* Start *

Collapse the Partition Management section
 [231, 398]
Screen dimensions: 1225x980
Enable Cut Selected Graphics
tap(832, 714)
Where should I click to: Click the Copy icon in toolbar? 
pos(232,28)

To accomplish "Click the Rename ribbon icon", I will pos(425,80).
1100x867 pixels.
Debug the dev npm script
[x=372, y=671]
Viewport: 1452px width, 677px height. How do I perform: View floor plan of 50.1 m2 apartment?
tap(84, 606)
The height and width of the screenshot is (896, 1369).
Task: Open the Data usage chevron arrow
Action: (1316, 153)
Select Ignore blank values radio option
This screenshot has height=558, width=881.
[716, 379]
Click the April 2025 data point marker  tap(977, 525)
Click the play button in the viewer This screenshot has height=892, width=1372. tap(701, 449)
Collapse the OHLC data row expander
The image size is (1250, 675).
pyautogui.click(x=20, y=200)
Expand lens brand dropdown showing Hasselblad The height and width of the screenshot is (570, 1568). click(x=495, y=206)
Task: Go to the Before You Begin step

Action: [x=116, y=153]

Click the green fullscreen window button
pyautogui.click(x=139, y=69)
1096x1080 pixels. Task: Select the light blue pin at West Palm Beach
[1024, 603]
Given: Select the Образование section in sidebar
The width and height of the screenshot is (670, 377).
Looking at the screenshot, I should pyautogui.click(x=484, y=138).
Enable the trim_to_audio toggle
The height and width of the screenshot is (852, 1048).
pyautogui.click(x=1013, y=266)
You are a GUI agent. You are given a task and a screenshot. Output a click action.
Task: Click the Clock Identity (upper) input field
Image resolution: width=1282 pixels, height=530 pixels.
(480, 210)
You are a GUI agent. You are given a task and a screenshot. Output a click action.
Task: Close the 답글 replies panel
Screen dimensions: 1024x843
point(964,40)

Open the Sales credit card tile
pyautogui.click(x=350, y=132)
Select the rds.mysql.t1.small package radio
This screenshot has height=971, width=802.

* End *

| EXERCISE |
Show every line above that contains the word "dimensions".

| SOLUTION |
Screen dimensions: 1225x980
Screen dimensions: 1024x843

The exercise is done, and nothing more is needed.